Data excerpts:
━━━━

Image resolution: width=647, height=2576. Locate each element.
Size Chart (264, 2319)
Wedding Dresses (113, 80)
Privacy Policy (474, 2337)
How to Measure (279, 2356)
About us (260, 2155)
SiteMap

━━━━

EXERCISE REQUIREMENTS: Could every record be printed again exactly as it reads?

TASK ANSWER:
Image resolution: width=647, height=2576. Locate each element.
Size Chart (264, 2319)
Wedding Dresses (113, 80)
Privacy Policy (474, 2337)
How to Measure (279, 2356)
About us (260, 2155)
SiteMap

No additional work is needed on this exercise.